Tomorrow Independence and Manzanar - I plan to pack tissues.

Esther



© 2010 Esther A. Heller

Friday, October 8, 2010

Eastern Sierra - Day 1: Menlo Park to Buck Meadows

Nick & I got up, packed, said goodbye to Borealis and Denali and were out the door by 11am. Zipped across the Bay, no problemo, had a leisure lunch in Livermore and made it up to Murphys in time to taste at  three different wineries.

Oh wait!  That was the plan. Reality is much more challenging.  There were emails to send off, a conference call to attend - a new chair, it was only fair that I be on for a while and most importantly, a run to my optometrist for replacement left lens.  It's partially a photo expedition, I really need to be able to see.
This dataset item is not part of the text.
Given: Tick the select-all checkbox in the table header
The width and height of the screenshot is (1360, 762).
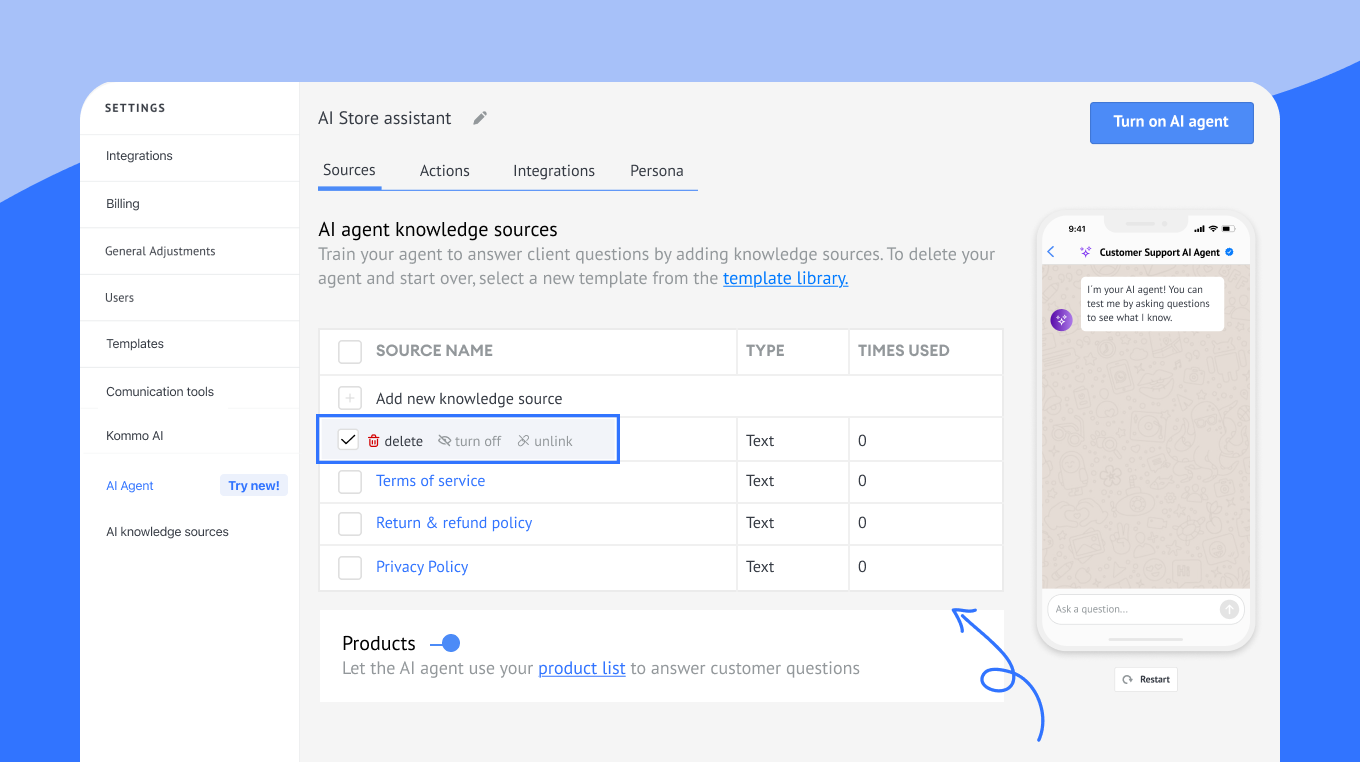Looking at the screenshot, I should [x=350, y=351].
A short tangential rant -  I've been wearing extended wear soft contact lenses for 40, yes kids 40, years.  I'd get a pair and they'd be good for an entire YEAR!  A year ago, my eye doc talks me into disposables, better for the aging eyes.  First batch, no problem.  Second batch - first left lens uncomfortable whenever I look up,
like driving.   Try another from the batch - comfy enough but tolerance on prescription off.   Month passes, try the third one; same as the first.  Not optimistic about the remaining three.  Hence today's last minute trip to Dr Chin.  Well he didn't have any spares and says "how about the daily ones?"  DAILY - like a new lens every day.  He claims I can wear them for a week.   I went home and packed three right- and nine left-eye contact lenses so I can see when I go to Bodie.  Conspicuous consumerism is winning.


Eventually, we left around 1ish, as in after, not before noon.  Made it across the Bay ok.  Before going to bed (don't ask! but it did involve remembering that I had a column due at 10pm) I had discovered that my new 4Mb camera disk wasn't working.   Apparently my camera chokes on SDHC cards - got an obscure message [flashing CHR or something].  So, the plan was to pick one up at the Target in Union City.  Target doesn't carry SanDisk! At this point, we're pushing 3 hours late, I'm hungry/cranky and worried about e-film.  Like I wanted Kodak and they were offering me unknown.

Next, we get stuck in traffic - on 238 as expected (but not bad) and then a lot on 580.  Eventually, I spotted a Staples off the highway in Tracy.  Turns out there's a Golden Corral in the same parking lot!  Turns out we were so late for lunch we got the early bird dinner special.  Things are starting to look up - at least our blood sugar was.  Talked to a nice guy in Staples about SD vs SDHC (for High Capacity).   It's bad enough that James, Liz's fiance who is our go-to computer guy, tells me my 2000 computer is old. [c'mon where does that put me?  oh never mind!]  Now I have a nice but random stranger telling me that my 2006 camera is old.  Let us consider that both really work well - it's the creeping elegance and consumerism that are doing us in!

The nice man convinced me that he uses PNY and it's just as good as SanDisk and I have 14 days to return it (yes in Menlo Park if need be) if I'm unhappy.   So far so good.

Well fed and having camera issue resolved, we worked our way up the road.  Made it to the only winery that is open till 5:30 at 5pm.  Twisted Oak has a twisted sense of humor - the road up is twisted and there are signs, ala Wall Drug, at each turn, including rubber chicken crossing.  They have a fricken out in front - ah, did I forgot to mention this is Calavaras county as in Mark Twain short stories?  If I could figure out how to post pictures in this blog, I would up load it here - from the PNY disk.

Twisted Oak also has some fine wines.  Amanda served us and after others left chatted with us for about 45 min.  We then worked our way back towards Groveland (I remember it as Grover the muppet) and Buck Meadow where I now sit.  Nice dinner at the Buck Meadow's restaurant with leftovers for lunch tomorrow.  More, I hope, after we visit Yosemite, the northern part.

Esther

ps, at some point on the drive, Nick shared with me a lot of highway numbers - more when the appropriate photo is taken.